What is NoSQL Database?

  • Unlike traditional relational databases (RDBMS) that use structured tables and require a predefined schema, NoSQL databases provide flexibility, scalability, and high performance in handling large volumes of data that don’t fit well into the rigid, table-based structures of relational databases.

  • NoSql databases unlike relational dbs are “eventually consistent”, which means they do not follow ACID properties strictly instead focusing on speed and scalability.

  • Transactions involving multiple documents or collections may not be atomic unless explicitly supported (e.g., MongoDB 4.x and later support multi-document transactions).

    BASE properties

Instead of ACID, NoSQL databases typically embrace the BASE model (Basically Available, Soft state, Eventual consistency) for consistency and availability:

  • Basically Available: Ensures that the system is available for reads and writes even when some nodes or replicas are down.
  • Soft state: Implies that the system’s state can change over time, even without input (due to eventual consistency).
  • Eventual consistency: Guarantees that all replicas will eventually be consistent, but not necessarily immediately.

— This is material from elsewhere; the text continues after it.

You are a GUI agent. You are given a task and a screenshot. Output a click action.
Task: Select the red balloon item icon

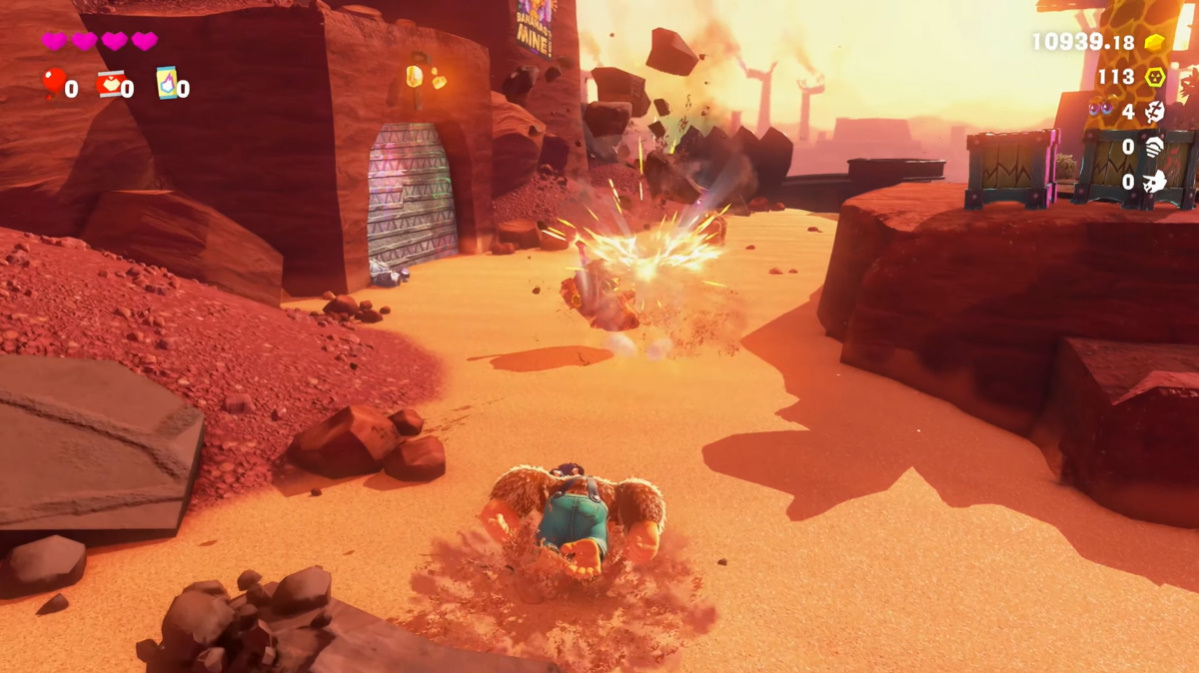(52, 83)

This approach favors scalability and availability over immediate consistency.

Key Features of NoSQL Databases:

  1. Schema-less Design: Data is stored without the need for a fixed schema, allowing each entry to have a different structure.
  2. Scalability: NoSQL databases are optimized for horizontal scaling (distributing data across multiple servers), making them suitable for large-scale, distributed applications.
  3. Flexible Data Models: Data can be stored as documents, key-value pairs, columns, or graphs, depending on the NoSQL type.
  4. Eventual Consistency: Many NoSQL databases prioritize availability and partition tolerance (from the CAP Theorem), offering eventual consistency instead of strong consistency like in relational databases.
  5. High Performance: NoSQL systems are built to handle high-speed read and write operations with low latency.

Types of NoSQL Databases:

  1. Document Stores: Store data as documents (typically in JSON or BSON format).
    • Example: MongoDB, Couchbase
  2. Key-Value Stores: Store data as key-value pairs.
    • Example: Redis, DynamoDB
  3. Wide-Column Stores: Store data in columns rather than rows.
    • Example: Cassandra, HBase
  4. Graph Databases: Store data as graphs with nodes, edges, and properties, ideal for managing relationships.
    • Example: Neo4j, ArangoDB

When to Use NoSQL:

  • When dealing with large amounts of unstructured or semi-structured data.
  • When scalability is a primary concern (handling massive datasets across distributed systems).
  • When flexibility is needed in the data model (e.g., schema changes over time).
  • When quick access to data (e.g., caching or real-time analytics) is needed.

Example Use-Cases:

  • Social Networks: Graph databases for modeling relationships between users.
  • E-commerce: Document stores for flexible product catalogs with varying attributes.
  • IoT Applications: Wide-column stores for handling time-series data.
  • Session Management: Key-value stores for storing session data in memory for fast access.

In essence, NoSQL databases offer a more adaptable and scalable approach compared to traditional relational databases, making them ideal for modern applications with diverse, rapidly changing data.